As a reminder, ninja should be already installed in the virtual environment. If not, install it for PyTorch Custom Extensions in your environment by running:

pip install regex
pip install ninja

Model Configuration Adjustment#

For this tutorial, we will enlarge the size of the hidden layer from [120, 84] to [4096, 2048] in model.py.

import torch
import torch.nn as nn
from torch.nn import functional as F
import my_ops

# Declare 3-layer MLP for MNIST dataset
class MLP(nn.Module):
    def __init__(self, input_size = 28 * 28, output_size = 10, layers = [4096, 2048]):
        super(MLP, self).__init__()
        self.fc1 = nn.Linear(input_size, layers[0])
        self.fc2 = nn.Linear(layers[0], layers[1])
        self.fc3 = nn.Linear(layers[1], output_size)

    def forward(self, x):
        f1 = self.fc1(x)
        r1 = my_ops.Relu.apply(f1)
        f2 = self.fc2(r1)
        r2 = my_ops.Relu.apply(f2)
        f3 = self.fc3(r2)
        return torch.log_softmax(f3, dim=1)

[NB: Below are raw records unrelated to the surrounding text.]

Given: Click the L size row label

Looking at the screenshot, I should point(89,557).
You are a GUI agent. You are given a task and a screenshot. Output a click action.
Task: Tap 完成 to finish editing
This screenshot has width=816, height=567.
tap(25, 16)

Performance with Element-wise Accessor#

The neuron directory contains the same code shown in Neuron Custom C++ Operators in MLP Training, where the relu_forward is implemented with element-wise accessor. Go to neuron directory, run build.py then inference.py, the expected output on a trn1 instance is,

Inf throughput (iter/sec): 8.098649744235592
----------End Inference ---------------

Performance with TCM Accessor#

Now we switch to neuron-tcm folder. As mentioned in Custom Operators API Reference Guide [Beta], TCM accessors provide faster read and write performance. We implement the relu_forward using TCM accessor in relu.cpp:

torch::Tensor relu_forward(const torch::Tensor& t_in) {
    size_t num_elem = t_in.numel();
    torch::Tensor t_out = torch::zeros(t_in.sizes(), torch::kFloat);

    static constexpr size_t buffer_size = 1024;
    float *tcm_buffer = (float*)torch::neuron::tcm_malloc(sizeof(float) * buffer_size);

    if (tcm_buffer != nullptr) {
        auto t_in_tcm_acc = t_in.tcm_accessor();
        auto t_out_tcm_acc = t_out.tcm_accessor();

        for (size_t i = 0; i < num_elem; i += buffer_size) {
        size_t remaining_elem = num_elem - i;
        size_t copy_size = (remaining_elem > buffer_size) ? buffer_size : remaining_elem;

        t_in_tcm_acc.tensor_to_tcm<float>(tcm_buffer, i, copy_size);
        for (size_t j = 0; j < copy_size; j++) {
            tcm_buffer[j] = tcm_buffer[j] > 0.0 ? tcm_buffer[j] : 0.0;
        }
        t_out_tcm_acc.tcm_to_tensor<float>(tcm_buffer, i, copy_size);
        }
    }
    torch::neuron::tcm_free(tcm_buffer);
    return t_out;
}

Run build.py then inference.py, the expected output on a trn1 instance is:

Inf throughput (iter/sec): 220.73800131604054
----------End Inference ---------------

Extending the example to utilize multiple GPSIMD cores#

Now we switch to the neuron-multicore folder. We first enable the usage of multiple GPSIMD cores by multicore=True in the build.py.

custom_op.load(
    name='relu',
    compute_srcs=['relu.cpp'],
    shape_srcs=['shape.cpp'],
    build_directory=os.getcwd(),
    multicore=True,
    verbose=True
)

After passing the flag, the kernel function relu_forward defined in relu.cpp will execute on all GPSIMD cores. Thus we need to use cpu_id to partition the workload among all cores.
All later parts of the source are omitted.